Problem: Copy the lines below without a single change.

Records for the exercise:
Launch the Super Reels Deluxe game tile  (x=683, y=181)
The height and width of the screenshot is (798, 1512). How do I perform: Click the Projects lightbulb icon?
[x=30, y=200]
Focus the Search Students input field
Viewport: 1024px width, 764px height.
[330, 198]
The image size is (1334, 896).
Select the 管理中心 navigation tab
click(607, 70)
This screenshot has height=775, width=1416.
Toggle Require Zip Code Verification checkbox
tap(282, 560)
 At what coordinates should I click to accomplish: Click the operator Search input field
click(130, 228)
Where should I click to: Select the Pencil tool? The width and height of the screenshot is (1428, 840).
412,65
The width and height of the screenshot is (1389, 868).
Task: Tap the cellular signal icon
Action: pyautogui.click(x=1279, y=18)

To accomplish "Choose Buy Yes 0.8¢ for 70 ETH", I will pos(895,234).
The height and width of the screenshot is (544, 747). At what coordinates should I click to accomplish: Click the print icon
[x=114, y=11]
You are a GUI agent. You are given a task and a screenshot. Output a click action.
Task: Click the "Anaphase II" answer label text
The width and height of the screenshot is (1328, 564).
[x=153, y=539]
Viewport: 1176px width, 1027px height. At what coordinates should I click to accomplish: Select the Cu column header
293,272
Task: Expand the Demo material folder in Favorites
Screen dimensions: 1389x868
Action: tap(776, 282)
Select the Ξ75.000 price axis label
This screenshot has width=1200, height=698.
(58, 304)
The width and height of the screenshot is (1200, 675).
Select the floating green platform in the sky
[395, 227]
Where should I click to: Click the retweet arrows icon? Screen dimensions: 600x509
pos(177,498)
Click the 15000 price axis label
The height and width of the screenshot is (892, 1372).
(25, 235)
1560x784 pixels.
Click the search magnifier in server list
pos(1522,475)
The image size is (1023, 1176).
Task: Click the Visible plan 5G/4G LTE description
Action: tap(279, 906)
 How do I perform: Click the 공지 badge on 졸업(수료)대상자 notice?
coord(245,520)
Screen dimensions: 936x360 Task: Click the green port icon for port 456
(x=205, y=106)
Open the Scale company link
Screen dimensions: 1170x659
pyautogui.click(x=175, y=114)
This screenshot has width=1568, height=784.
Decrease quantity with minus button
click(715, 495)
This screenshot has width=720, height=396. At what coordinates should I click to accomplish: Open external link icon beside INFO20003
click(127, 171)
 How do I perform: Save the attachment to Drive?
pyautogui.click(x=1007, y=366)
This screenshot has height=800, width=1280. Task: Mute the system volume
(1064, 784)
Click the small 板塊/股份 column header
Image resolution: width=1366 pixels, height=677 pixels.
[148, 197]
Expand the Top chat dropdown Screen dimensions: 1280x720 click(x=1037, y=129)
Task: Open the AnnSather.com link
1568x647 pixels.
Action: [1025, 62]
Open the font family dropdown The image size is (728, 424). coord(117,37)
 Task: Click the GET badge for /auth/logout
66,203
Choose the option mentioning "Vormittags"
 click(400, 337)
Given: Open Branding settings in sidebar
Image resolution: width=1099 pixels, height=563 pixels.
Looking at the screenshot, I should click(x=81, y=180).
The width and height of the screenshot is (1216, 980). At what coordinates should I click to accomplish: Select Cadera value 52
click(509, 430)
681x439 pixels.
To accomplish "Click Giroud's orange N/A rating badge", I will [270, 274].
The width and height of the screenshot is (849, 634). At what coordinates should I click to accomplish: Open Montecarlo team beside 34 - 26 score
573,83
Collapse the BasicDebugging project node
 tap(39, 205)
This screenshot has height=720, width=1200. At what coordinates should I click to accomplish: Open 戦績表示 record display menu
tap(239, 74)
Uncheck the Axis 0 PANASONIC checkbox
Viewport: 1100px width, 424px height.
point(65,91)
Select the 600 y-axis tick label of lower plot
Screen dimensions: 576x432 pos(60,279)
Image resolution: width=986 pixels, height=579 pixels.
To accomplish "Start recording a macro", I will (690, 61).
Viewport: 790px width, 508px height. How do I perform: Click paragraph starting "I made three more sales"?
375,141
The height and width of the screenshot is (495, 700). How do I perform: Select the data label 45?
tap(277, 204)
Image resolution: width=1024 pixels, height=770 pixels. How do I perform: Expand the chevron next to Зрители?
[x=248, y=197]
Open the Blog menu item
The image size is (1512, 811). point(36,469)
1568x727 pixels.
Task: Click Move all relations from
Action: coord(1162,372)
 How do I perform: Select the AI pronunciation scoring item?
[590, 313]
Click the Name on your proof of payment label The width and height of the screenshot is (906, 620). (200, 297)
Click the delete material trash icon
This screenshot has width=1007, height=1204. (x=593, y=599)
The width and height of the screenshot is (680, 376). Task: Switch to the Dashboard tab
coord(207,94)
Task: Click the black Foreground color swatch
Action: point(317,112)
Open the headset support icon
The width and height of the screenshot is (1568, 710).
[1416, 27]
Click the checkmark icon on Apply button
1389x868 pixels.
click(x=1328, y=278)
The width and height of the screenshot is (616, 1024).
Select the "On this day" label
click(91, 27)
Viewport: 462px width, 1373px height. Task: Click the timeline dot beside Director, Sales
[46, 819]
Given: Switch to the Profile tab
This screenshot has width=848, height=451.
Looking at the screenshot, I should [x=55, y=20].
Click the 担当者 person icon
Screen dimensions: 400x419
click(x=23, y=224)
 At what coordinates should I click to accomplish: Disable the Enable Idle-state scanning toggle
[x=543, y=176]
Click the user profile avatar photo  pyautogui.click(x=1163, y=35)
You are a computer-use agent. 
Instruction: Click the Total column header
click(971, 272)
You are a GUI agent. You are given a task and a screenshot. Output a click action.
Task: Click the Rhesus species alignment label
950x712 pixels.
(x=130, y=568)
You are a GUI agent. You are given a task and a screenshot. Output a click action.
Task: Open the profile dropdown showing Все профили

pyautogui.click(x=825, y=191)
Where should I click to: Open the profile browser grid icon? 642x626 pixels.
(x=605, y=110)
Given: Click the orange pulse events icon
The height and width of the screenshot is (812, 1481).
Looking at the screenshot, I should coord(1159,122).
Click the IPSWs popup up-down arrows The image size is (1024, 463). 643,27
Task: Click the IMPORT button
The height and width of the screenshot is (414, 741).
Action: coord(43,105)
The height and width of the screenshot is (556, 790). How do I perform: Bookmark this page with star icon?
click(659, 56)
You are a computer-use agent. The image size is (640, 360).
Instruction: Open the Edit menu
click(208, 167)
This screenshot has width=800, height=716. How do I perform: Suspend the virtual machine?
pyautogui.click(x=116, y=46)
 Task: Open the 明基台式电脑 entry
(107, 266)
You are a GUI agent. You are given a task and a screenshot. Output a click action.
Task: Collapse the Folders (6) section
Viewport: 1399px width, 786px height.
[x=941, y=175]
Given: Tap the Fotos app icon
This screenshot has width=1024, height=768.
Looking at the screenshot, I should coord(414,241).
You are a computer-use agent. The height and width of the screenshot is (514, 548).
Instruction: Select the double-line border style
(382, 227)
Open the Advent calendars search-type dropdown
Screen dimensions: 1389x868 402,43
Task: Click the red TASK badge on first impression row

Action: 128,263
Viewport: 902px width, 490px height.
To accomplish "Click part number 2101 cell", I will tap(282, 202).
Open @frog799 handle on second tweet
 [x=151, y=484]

Solution:
Launch the Super Reels Deluxe game tile  (x=683, y=181)
The height and width of the screenshot is (798, 1512). How do I perform: Click the Projects lightbulb icon?
[x=30, y=200]
Focus the Search Students input field
Viewport: 1024px width, 764px height.
[330, 198]
The image size is (1334, 896).
Select the 管理中心 navigation tab
click(607, 70)
This screenshot has height=775, width=1416.
Toggle Require Zip Code Verification checkbox
tap(282, 560)
 At what coordinates should I click to accomplish: Click the operator Search input field
click(130, 228)
Where should I click to: Select the Pencil tool? The width and height of the screenshot is (1428, 840).
412,65
The width and height of the screenshot is (1389, 868).
Task: Tap the cellular signal icon
Action: pyautogui.click(x=1279, y=18)

To accomplish "Choose Buy Yes 0.8¢ for 70 ETH", I will pos(895,234).
The height and width of the screenshot is (544, 747). At what coordinates should I click to accomplish: Click the print icon
[x=114, y=11]
You are a GUI agent. You are given a task and a screenshot. Output a click action.
Task: Click the "Anaphase II" answer label text
The width and height of the screenshot is (1328, 564).
[x=153, y=539]
Viewport: 1176px width, 1027px height. At what coordinates should I click to accomplish: Select the Cu column header
293,272
Task: Expand the Demo material folder in Favorites
Screen dimensions: 1389x868
Action: tap(776, 282)
Select the Ξ75.000 price axis label
This screenshot has width=1200, height=698.
(58, 304)
The width and height of the screenshot is (1200, 675).
Select the floating green platform in the sky
[395, 227]
Where should I click to: Click the retweet arrows icon? Screen dimensions: 600x509
pos(177,498)
Click the 15000 price axis label
The height and width of the screenshot is (892, 1372).
(25, 235)
1560x784 pixels.
Click the search magnifier in server list
pos(1522,475)
The image size is (1023, 1176).
Task: Click the Visible plan 5G/4G LTE description
Action: tap(279, 906)
 How do I perform: Click the 공지 badge on 졸업(수료)대상자 notice?
coord(245,520)
Screen dimensions: 936x360 Task: Click the green port icon for port 456
(x=205, y=106)
Open the Scale company link
Screen dimensions: 1170x659
pyautogui.click(x=175, y=114)
This screenshot has width=1568, height=784.
Decrease quantity with minus button
click(715, 495)
This screenshot has width=720, height=396. At what coordinates should I click to accomplish: Open external link icon beside INFO20003
click(127, 171)
 How do I perform: Save the attachment to Drive?
pyautogui.click(x=1007, y=366)
This screenshot has height=800, width=1280. Task: Mute the system volume
(1064, 784)
Click the small 板塊/股份 column header
Image resolution: width=1366 pixels, height=677 pixels.
[148, 197]
Expand the Top chat dropdown Screen dimensions: 1280x720 click(x=1037, y=129)
Task: Open the AnnSather.com link
1568x647 pixels.
Action: [1025, 62]
Open the font family dropdown The image size is (728, 424). coord(117,37)
 Task: Click the GET badge for /auth/logout
66,203
Choose the option mentioning "Vormittags"
 click(400, 337)
Given: Open Branding settings in sidebar
Image resolution: width=1099 pixels, height=563 pixels.
Looking at the screenshot, I should click(x=81, y=180).
The width and height of the screenshot is (1216, 980). At what coordinates should I click to accomplish: Select Cadera value 52
click(509, 430)
681x439 pixels.
To accomplish "Click Giroud's orange N/A rating badge", I will [270, 274].
The width and height of the screenshot is (849, 634). At what coordinates should I click to accomplish: Open Montecarlo team beside 34 - 26 score
573,83
Collapse the BasicDebugging project node
 tap(39, 205)
This screenshot has height=720, width=1200. At what coordinates should I click to accomplish: Open 戦績表示 record display menu
tap(239, 74)
Uncheck the Axis 0 PANASONIC checkbox
Viewport: 1100px width, 424px height.
point(65,91)
Select the 600 y-axis tick label of lower plot
Screen dimensions: 576x432 pos(60,279)
Image resolution: width=986 pixels, height=579 pixels.
To accomplish "Start recording a macro", I will (690, 61).
Viewport: 790px width, 508px height. How do I perform: Click paragraph starting "I made three more sales"?
375,141
The height and width of the screenshot is (495, 700). How do I perform: Select the data label 45?
tap(277, 204)
Image resolution: width=1024 pixels, height=770 pixels. How do I perform: Expand the chevron next to Зрители?
[x=248, y=197]
Open the Blog menu item
The image size is (1512, 811). point(36,469)
1568x727 pixels.
Task: Click Move all relations from
Action: coord(1162,372)
 How do I perform: Select the AI pronunciation scoring item?
[590, 313]
Click the Name on your proof of payment label The width and height of the screenshot is (906, 620). (200, 297)
Click the delete material trash icon
This screenshot has width=1007, height=1204. (x=593, y=599)
The width and height of the screenshot is (680, 376). Task: Switch to the Dashboard tab
coord(207,94)
Task: Click the black Foreground color swatch
Action: point(317,112)
Open the headset support icon
The width and height of the screenshot is (1568, 710).
[1416, 27]
Click the checkmark icon on Apply button
1389x868 pixels.
click(x=1328, y=278)
The width and height of the screenshot is (616, 1024).
Select the "On this day" label
click(91, 27)
Viewport: 462px width, 1373px height. Task: Click the timeline dot beside Director, Sales
[46, 819]
Given: Switch to the Profile tab
This screenshot has width=848, height=451.
Looking at the screenshot, I should [x=55, y=20].
Click the 担当者 person icon
Screen dimensions: 400x419
click(x=23, y=224)
 At what coordinates should I click to accomplish: Disable the Enable Idle-state scanning toggle
[x=543, y=176]
Click the user profile avatar photo  pyautogui.click(x=1163, y=35)
You are a computer-use agent. 
Instruction: Click the Total column header
click(971, 272)
You are a GUI agent. You are given a task and a screenshot. Output a click action.
Task: Click the Rhesus species alignment label
950x712 pixels.
(x=130, y=568)
You are a GUI agent. You are given a task and a screenshot. Output a click action.
Task: Open the profile dropdown showing Все профили

pyautogui.click(x=825, y=191)
Where should I click to: Open the profile browser grid icon? 642x626 pixels.
(x=605, y=110)
Given: Click the orange pulse events icon
The height and width of the screenshot is (812, 1481).
Looking at the screenshot, I should coord(1159,122).
Click the IPSWs popup up-down arrows The image size is (1024, 463). 643,27
Task: Click the IMPORT button
The height and width of the screenshot is (414, 741).
Action: coord(43,105)
The height and width of the screenshot is (556, 790). How do I perform: Bookmark this page with star icon?
click(659, 56)
You are a computer-use agent. The image size is (640, 360).
Instruction: Open the Edit menu
click(208, 167)
This screenshot has width=800, height=716. How do I perform: Suspend the virtual machine?
pyautogui.click(x=116, y=46)
 Task: Open the 明基台式电脑 entry
(107, 266)
You are a GUI agent. You are given a task and a screenshot. Output a click action.
Task: Collapse the Folders (6) section
Viewport: 1399px width, 786px height.
[x=941, y=175]
Given: Tap the Fotos app icon
This screenshot has width=1024, height=768.
Looking at the screenshot, I should coord(414,241).
You are a computer-use agent. The height and width of the screenshot is (514, 548).
Instruction: Select the double-line border style
(382, 227)
Open the Advent calendars search-type dropdown
Screen dimensions: 1389x868 402,43
Task: Click the red TASK badge on first impression row

Action: 128,263
Viewport: 902px width, 490px height.
To accomplish "Click part number 2101 cell", I will tap(282, 202).
Open @frog799 handle on second tweet
 [x=151, y=484]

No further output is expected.